Word for word, copy the line containing "Given: Open the" and every line after it in the records below, leaving pictures out.

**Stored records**
——

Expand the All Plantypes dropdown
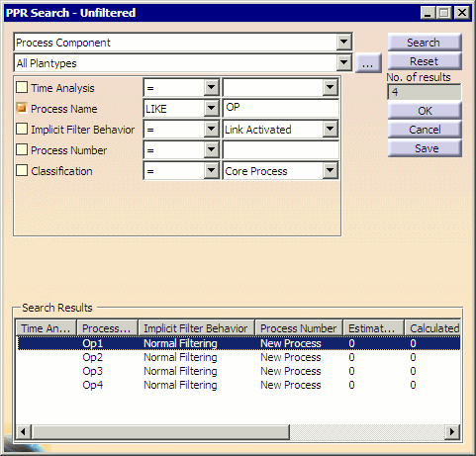The height and width of the screenshot is (456, 476). [x=344, y=62]
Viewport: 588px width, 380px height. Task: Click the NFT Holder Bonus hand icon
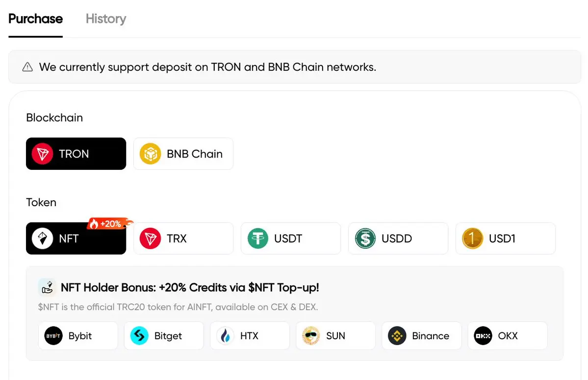(x=47, y=287)
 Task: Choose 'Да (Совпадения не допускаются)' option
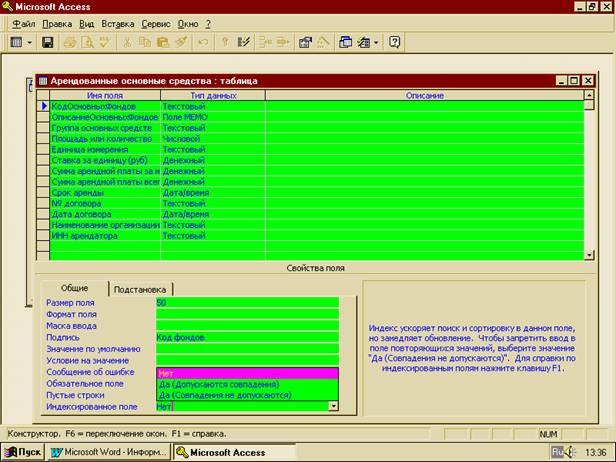pyautogui.click(x=225, y=395)
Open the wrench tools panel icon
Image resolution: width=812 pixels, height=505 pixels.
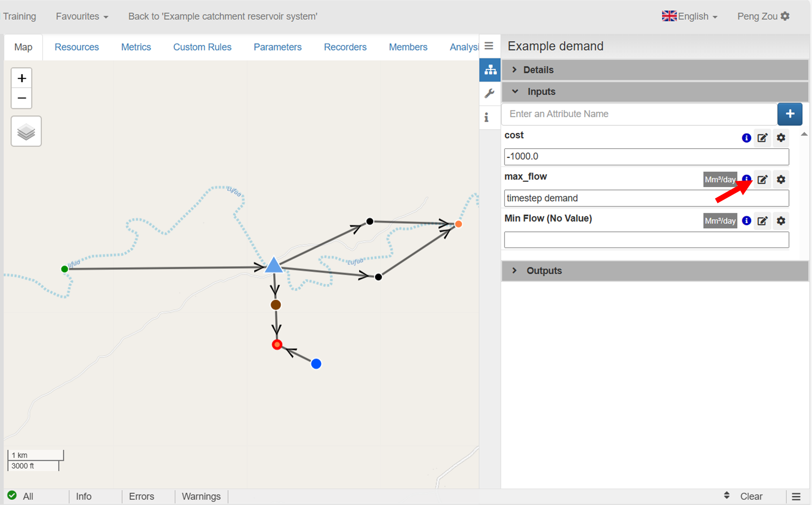pyautogui.click(x=489, y=93)
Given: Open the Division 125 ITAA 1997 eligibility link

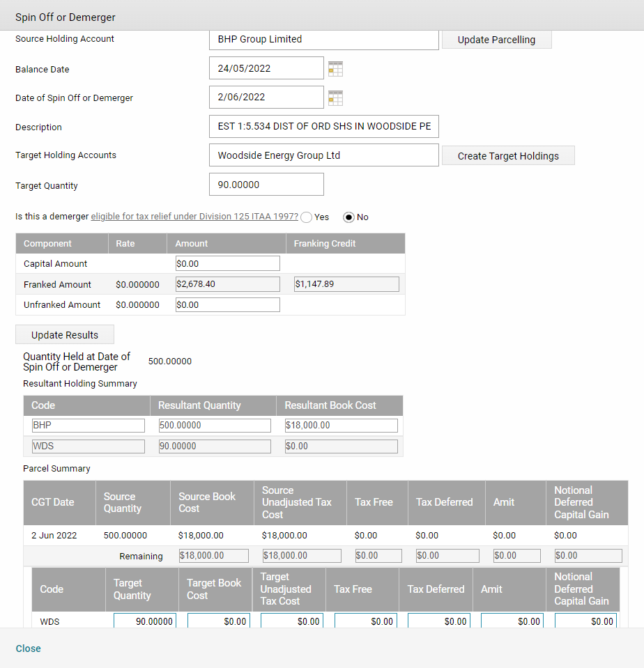Looking at the screenshot, I should 194,217.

——

**ANSWER TO THIS PROBLEM**
Given: Open the Division 125 ITAA 1997 eligibility link

Looking at the screenshot, I should 194,217.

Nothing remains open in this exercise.